■ **Directions**:
Where a line holds the word "agent", copy it from the records.
-- Extracted data follows --
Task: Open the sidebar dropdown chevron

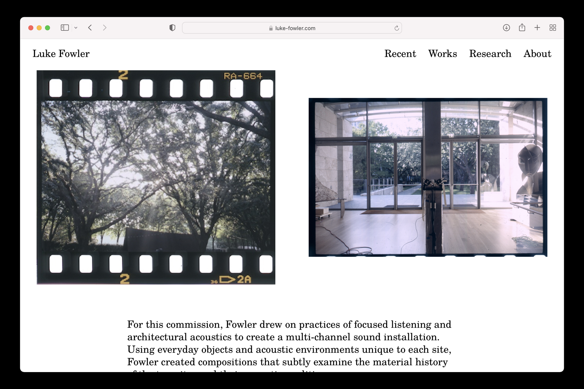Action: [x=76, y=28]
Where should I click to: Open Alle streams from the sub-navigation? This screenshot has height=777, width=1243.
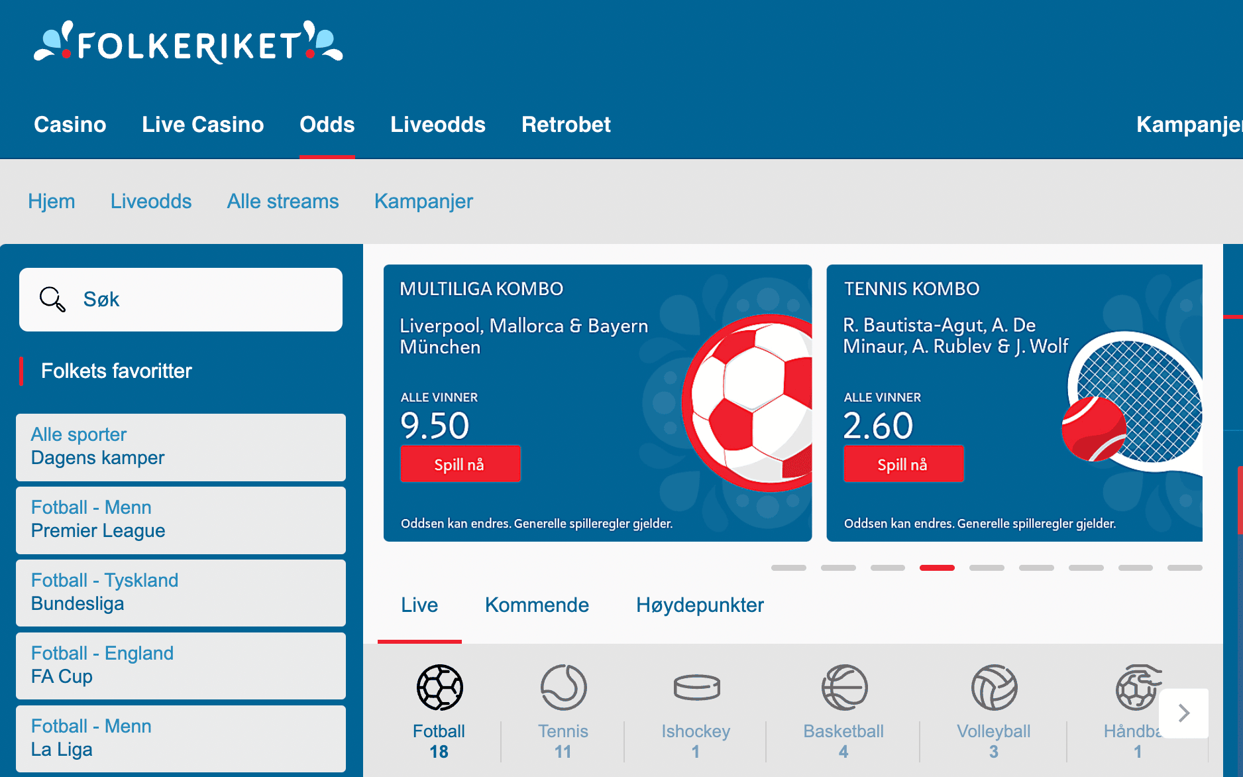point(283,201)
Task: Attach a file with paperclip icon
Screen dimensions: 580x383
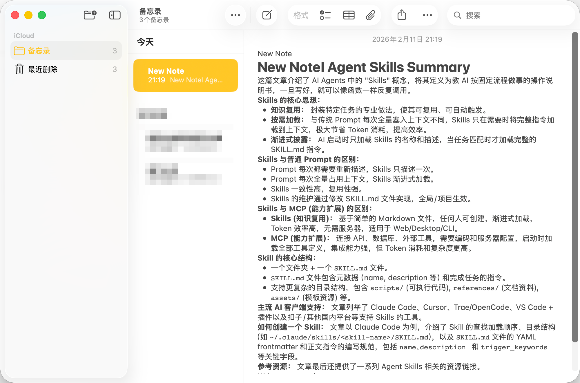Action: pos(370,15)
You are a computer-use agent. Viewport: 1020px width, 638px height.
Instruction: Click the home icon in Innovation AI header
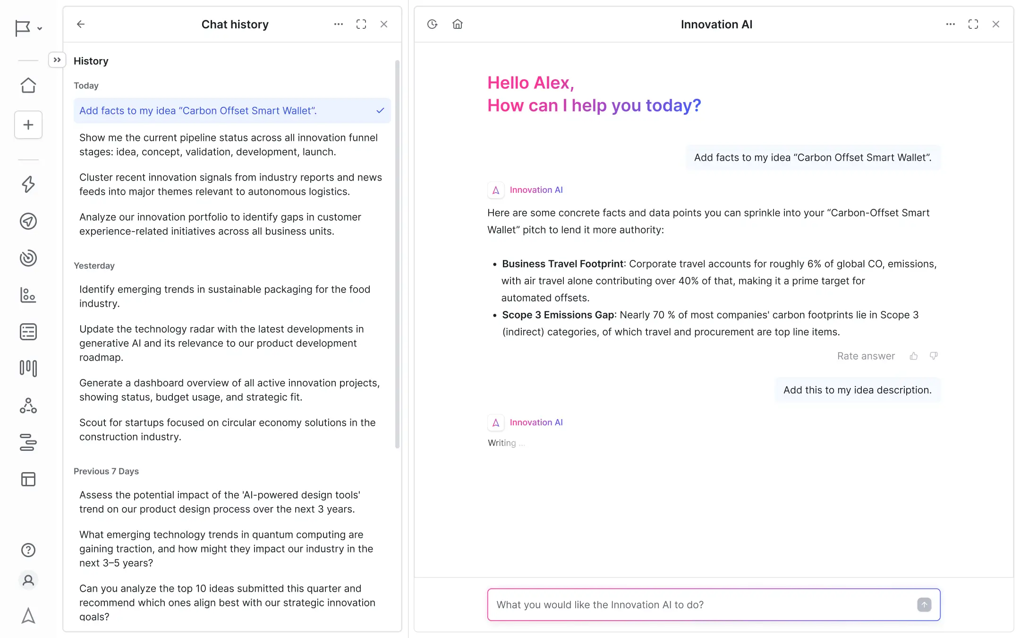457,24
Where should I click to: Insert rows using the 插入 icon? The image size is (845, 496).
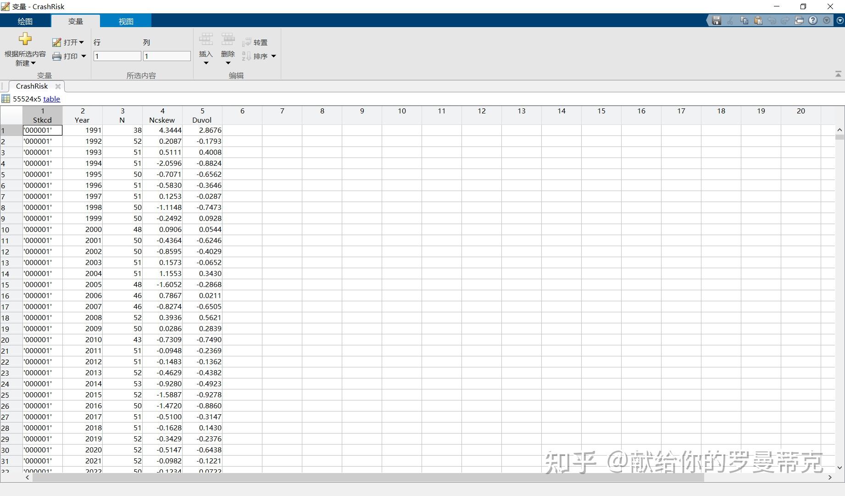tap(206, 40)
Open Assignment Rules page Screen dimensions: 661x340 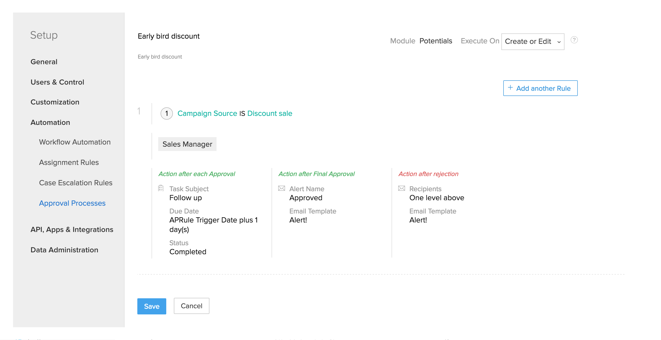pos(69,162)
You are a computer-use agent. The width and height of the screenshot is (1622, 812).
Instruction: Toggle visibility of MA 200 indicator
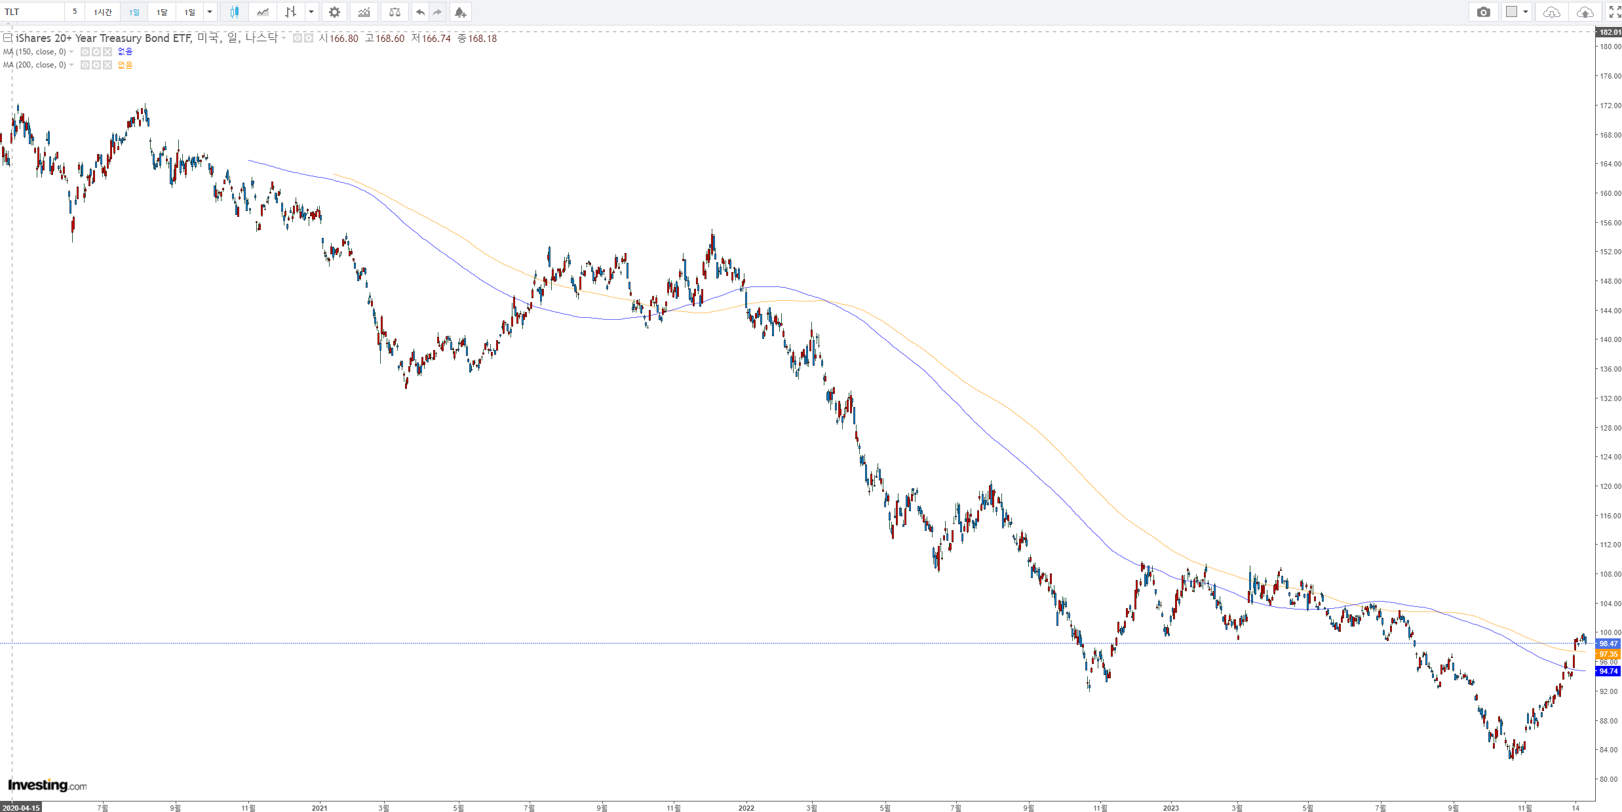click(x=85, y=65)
-- Extracted data concluded --
■ **Task output**:
You are a computer-use agent. Viewport: 1020px width, 638px height.
You are a computer-use agent. The width and height of the screenshot is (1622, 812).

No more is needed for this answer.